In seguito al sopralluogo della Polizia Municipale e del servizio veterinario dell’Ausl, la macelleria dovrà pagare oltre 8mila euro di multa; sequestrati i prodotti non conformi
PARMA | Gravi le mancanze della macelleria etnica in cui lunedì scorso hanno fatto un blitz gli agenti della Polizia Municipale e gli operatori del Servizio Veterinario dell’Ausl. Nel corso delle operazioni di controllo sono state infatti trovate carni e interiora bovine prive di etichettatura e prodotti alimentari con etichette in lingua non italiana. È stata inoltre riscontrata l’attività di vendita di prodotti non alimentari senza la prevista autorizzazione. Il sopralluogo è scattato in seguito alla segnalazione di alcuni cittadini.

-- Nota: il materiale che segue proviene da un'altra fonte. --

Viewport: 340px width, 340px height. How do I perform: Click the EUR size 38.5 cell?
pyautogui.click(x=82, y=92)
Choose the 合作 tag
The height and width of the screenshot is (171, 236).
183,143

La macelleria, autorizzata a svolgere le funzioni di esercizio di vicinato etnico alimentare (si applica la definizione a esercizi di vendita con superfici non superiori ai 250 metri quadrati) è stata sanzionata di 5.164 euro per la vendita senza autorizzazione di prodotti non alimentari e di 3.166 euro per l’assenza di etichettatura in lingua italiana sui prodotti alimentari; per questi ultimi è stato immediatamente predisposto il sequestro amministrativo. Per le carni e le interiora prive di identificazione che gli operatori del Servizio Veterinario hanno trovato nella cella frigorifera è stato invece imposto il divieto di immissione sul mercato e l’obbligo di smaltimento con successiva sanzione.